Was J.S. Bach a Punk?

bach_kitty

Oh, my.

But for better or worse, I like being reminded that superhuman geniuses weren’t necessarily super in every regard. Maybe because it gives the rest of us hope or reassurance? Plus, it’s too easy to typecast artists into archetypes, like so:

Paragon: Bach, Verdi, Palestrina, Beethoven
Punk: Berlioz, Liszt, Wagner, Boulez
Batshit: Schumann, Scriabin, Ravel

…regardless of historical truth. Which is inevitably more interesting.

So What’s your fave bit of Bach? I can’t stop listening to the Wachet Auf cantata. Especially the famous part that happens at 14:40 in this recording. It’s kinda my favorite melody right now. :pacman:

12 comments to Was J.S. Bach a Punk?

  • smgear

    There’s plenty of reasons to love Bach, but your little snippet clues into one of my favorite reasons which is that all the counterpoint and endless variations stem from incredible origin melodies. Perhaps this isn’t generalizable, but from my own humble experience, there are two main types of melodies – ones that you write to fit a chord structure (most of what we do these days) and those that you pull out of the ether and write a tune around. Bach had the ability to start with remarkably emotive ‘ether’ melodies which were capable of both standing alone (sonatas) or being endlessly shaped and modified (fugues on up). Or at least that’s my simple analysis.

    I think my most beloved Bach are the partitas and sonatas. I can play a few notes on any instrument and I’m immediately in ‘that place’.

    Every generation has done ‘contemporary’ arrangements of bach and I think its a testament to the source material that the shortcomings of any of those were generally due to the arranger/performer. Most are quite enjoyable though. After playing the ‘bach double’ with my brother throughout childhood, hearing the Grappelli/South swing version was a tremendously liberating experience. http://www.youtube.com/watch?v=_TRjTeQ-sIM

    Bach On!

  • Oinkus

    That is just wild , Django too! I think the people that heard Bach and were inspired to become musicians is a pretty long list . Been awhile since I listened to anything classical but the Brandenburg Concerto is way up there for me.

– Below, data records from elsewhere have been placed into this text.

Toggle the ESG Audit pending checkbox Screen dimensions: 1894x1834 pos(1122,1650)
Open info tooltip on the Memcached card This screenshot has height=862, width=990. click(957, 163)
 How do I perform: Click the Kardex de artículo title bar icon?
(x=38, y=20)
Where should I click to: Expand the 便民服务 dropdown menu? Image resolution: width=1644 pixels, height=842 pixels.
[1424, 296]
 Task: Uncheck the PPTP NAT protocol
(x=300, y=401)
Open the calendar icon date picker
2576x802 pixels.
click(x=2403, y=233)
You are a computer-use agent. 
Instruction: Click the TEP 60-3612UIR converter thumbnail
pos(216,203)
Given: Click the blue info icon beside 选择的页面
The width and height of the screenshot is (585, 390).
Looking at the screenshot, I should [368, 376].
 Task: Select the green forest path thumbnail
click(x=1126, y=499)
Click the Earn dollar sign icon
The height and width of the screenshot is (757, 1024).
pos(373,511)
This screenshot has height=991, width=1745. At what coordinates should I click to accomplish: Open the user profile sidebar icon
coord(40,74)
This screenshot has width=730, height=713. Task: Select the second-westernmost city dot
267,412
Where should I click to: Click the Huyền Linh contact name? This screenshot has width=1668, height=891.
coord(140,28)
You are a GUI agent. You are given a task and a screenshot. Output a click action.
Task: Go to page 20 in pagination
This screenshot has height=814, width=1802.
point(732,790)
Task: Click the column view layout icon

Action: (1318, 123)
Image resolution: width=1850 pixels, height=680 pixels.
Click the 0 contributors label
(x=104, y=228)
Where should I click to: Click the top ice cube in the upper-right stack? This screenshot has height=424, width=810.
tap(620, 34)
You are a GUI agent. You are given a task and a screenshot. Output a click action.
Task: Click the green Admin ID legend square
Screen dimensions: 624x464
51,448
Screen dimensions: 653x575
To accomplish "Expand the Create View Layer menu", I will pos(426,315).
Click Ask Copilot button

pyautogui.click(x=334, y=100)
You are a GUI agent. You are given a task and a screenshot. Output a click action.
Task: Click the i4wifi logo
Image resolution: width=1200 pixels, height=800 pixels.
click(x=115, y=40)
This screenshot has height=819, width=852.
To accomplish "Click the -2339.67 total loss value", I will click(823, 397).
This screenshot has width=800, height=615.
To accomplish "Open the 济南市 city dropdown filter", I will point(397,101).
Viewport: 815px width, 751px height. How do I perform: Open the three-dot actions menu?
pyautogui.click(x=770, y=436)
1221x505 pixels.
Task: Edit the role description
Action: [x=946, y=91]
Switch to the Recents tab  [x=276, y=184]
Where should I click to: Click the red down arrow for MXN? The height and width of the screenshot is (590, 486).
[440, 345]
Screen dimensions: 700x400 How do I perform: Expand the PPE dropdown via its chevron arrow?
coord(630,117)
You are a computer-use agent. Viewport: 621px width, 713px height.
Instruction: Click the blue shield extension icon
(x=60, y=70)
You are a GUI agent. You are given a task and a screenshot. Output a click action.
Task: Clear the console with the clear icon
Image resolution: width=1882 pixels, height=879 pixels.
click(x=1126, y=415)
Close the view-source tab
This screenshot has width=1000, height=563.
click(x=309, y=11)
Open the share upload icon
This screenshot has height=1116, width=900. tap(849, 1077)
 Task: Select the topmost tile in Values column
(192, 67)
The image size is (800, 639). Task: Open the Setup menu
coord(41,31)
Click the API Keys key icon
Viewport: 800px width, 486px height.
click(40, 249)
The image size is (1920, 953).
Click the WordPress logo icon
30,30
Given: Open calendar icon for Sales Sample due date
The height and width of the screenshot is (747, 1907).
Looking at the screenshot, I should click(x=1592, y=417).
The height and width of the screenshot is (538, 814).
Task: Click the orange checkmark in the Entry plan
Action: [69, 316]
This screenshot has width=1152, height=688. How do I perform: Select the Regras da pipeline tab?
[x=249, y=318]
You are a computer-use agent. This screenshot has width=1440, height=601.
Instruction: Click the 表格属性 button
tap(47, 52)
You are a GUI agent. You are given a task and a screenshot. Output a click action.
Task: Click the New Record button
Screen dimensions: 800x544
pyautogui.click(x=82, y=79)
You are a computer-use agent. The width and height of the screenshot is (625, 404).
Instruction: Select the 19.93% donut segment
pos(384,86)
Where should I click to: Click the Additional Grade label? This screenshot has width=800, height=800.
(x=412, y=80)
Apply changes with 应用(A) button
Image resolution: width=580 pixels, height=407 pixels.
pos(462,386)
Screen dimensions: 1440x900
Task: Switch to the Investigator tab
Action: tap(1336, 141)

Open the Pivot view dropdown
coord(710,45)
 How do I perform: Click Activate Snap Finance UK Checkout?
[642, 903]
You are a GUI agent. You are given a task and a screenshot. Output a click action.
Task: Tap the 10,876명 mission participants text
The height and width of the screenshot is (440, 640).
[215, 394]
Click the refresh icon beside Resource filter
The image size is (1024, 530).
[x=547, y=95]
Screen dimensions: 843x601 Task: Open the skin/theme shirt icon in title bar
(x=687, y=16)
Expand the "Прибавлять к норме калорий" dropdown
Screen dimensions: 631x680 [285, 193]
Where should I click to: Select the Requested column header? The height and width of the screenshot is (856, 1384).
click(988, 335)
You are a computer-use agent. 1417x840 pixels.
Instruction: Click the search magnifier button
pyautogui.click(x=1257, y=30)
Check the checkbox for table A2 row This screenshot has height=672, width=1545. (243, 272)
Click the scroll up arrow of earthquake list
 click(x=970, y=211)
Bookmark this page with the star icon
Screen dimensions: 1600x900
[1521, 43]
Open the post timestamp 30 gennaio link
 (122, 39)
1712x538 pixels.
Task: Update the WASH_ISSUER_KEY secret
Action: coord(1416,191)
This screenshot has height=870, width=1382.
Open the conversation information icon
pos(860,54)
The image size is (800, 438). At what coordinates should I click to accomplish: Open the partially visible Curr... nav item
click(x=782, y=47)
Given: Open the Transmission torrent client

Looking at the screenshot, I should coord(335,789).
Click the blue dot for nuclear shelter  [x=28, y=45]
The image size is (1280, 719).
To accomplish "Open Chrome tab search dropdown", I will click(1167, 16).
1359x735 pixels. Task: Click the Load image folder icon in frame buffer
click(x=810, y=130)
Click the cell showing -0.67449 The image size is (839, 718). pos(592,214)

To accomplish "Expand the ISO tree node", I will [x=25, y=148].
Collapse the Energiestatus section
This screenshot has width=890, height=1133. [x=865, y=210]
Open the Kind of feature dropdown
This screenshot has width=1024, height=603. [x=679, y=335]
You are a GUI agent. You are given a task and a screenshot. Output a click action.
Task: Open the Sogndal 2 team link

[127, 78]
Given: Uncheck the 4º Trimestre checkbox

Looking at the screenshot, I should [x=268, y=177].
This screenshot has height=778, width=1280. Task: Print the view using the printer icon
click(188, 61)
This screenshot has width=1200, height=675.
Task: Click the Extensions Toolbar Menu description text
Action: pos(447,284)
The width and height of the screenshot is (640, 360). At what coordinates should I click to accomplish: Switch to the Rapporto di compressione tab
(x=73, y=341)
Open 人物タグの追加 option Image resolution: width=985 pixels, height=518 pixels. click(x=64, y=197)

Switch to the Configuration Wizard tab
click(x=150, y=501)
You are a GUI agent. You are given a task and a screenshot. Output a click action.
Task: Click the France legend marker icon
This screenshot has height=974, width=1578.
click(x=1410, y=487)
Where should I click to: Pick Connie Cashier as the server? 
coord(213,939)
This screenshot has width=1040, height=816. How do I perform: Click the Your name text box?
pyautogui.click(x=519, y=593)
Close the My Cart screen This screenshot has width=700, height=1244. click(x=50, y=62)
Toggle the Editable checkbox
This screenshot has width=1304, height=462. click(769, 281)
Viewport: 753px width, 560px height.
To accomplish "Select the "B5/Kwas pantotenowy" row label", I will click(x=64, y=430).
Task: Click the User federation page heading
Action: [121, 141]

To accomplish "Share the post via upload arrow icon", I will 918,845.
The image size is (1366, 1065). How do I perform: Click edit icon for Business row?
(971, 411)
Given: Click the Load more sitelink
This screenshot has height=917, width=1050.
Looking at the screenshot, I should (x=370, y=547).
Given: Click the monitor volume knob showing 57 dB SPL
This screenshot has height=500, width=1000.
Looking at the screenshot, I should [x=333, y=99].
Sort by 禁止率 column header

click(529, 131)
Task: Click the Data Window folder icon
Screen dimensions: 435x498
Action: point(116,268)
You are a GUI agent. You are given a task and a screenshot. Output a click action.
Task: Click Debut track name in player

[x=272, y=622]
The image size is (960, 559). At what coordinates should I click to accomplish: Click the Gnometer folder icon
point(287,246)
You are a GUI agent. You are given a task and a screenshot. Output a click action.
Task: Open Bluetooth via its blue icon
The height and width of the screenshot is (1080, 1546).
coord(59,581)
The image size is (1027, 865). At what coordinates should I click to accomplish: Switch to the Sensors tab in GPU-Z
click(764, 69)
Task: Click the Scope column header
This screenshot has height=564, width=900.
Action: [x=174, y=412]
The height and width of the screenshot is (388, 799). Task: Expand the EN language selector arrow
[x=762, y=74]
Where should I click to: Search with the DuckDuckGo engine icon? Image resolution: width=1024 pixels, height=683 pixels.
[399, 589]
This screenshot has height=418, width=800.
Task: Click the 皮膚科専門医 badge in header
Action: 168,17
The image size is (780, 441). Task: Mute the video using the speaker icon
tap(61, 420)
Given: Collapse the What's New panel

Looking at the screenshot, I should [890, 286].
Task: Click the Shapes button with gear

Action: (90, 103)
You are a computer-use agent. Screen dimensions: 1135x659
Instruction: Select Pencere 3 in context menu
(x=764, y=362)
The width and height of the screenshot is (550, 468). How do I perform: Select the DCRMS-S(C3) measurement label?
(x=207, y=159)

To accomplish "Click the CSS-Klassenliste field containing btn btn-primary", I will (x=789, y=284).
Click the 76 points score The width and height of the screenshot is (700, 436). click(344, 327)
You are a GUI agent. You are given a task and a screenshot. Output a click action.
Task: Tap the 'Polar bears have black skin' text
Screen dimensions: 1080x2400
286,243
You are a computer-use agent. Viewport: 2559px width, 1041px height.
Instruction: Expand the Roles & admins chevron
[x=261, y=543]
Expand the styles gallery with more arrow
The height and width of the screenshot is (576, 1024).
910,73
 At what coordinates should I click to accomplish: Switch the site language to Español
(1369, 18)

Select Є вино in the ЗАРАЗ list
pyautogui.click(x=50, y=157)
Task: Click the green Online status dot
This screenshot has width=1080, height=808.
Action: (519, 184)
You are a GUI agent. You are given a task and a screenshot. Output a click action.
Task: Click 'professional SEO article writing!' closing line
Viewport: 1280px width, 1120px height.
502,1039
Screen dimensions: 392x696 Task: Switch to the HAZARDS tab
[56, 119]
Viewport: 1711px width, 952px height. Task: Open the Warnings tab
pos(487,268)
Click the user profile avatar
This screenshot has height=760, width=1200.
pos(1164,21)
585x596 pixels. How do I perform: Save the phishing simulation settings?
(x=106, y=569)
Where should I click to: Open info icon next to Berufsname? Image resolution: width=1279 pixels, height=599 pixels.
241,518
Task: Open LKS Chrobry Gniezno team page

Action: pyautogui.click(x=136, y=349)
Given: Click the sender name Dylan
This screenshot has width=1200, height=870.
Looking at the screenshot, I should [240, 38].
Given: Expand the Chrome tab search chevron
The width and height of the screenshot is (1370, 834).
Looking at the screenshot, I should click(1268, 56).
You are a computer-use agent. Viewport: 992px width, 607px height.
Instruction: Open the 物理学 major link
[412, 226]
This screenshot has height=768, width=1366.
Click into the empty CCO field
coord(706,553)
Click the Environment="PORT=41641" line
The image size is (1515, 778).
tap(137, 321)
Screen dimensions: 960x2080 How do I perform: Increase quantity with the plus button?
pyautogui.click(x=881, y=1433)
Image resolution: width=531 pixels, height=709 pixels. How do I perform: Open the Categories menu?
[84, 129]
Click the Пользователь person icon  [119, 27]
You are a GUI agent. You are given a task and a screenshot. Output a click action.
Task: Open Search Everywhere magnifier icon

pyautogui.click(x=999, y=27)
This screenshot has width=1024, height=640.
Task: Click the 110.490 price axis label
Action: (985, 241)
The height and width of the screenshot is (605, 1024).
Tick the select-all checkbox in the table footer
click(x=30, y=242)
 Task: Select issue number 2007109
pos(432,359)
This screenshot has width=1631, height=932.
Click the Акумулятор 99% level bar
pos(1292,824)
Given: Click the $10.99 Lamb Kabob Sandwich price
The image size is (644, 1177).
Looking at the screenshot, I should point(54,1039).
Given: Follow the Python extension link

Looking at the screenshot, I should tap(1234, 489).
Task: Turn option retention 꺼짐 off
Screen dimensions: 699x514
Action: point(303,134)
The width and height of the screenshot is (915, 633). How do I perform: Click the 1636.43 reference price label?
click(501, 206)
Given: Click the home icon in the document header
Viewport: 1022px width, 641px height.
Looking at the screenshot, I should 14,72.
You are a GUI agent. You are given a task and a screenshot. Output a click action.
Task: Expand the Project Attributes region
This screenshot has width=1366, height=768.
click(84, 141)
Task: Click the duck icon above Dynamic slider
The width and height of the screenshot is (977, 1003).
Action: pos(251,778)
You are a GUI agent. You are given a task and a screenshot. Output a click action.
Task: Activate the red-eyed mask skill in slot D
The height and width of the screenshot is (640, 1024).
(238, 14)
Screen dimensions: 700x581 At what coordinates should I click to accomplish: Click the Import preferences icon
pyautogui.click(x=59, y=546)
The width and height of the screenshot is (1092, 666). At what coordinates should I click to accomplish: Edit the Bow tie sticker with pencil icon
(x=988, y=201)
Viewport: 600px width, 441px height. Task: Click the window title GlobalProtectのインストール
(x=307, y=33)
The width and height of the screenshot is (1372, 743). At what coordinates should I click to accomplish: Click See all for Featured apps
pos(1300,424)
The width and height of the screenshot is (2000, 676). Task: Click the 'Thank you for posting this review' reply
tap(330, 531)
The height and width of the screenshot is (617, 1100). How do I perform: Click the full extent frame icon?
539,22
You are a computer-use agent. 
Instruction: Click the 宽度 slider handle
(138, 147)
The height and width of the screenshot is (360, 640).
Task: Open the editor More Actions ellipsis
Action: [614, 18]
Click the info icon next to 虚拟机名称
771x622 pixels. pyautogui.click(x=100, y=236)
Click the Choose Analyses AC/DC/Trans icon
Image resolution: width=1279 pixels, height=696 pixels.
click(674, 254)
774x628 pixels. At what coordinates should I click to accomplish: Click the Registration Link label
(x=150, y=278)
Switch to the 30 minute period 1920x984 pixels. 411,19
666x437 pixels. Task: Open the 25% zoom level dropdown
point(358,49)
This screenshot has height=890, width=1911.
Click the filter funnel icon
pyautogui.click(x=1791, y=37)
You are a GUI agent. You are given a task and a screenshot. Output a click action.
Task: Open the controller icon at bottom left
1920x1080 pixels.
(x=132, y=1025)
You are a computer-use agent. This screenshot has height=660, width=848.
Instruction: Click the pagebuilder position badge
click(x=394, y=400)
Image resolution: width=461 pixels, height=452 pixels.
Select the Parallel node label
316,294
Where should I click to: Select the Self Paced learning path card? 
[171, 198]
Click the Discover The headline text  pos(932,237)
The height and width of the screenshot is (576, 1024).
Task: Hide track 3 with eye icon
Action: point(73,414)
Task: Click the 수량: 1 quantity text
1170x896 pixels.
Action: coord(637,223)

  • If only the thugs at my school were half as creative!
    http://www.youtube.com/watch?v=iCdQW3d8wdg

  • Homesick

    Funny you should mention him, I just downloaded the Cello suites, by Yo Yo Ma. Super nice music. Such majesty & tone. Much of it flies above me, bt the glimpses I catch are sufficient …

  • Sebastian Enriquez

    well, I love Bach; he even had the same name like me (except from Johan and Bach :cuss: ). I love Gavotte, one of the best songs/melodies I know on guitar.

  • w. koba

    “musical offering” is another set of gems, and the story of its composition might lend itself to a “thug bach”.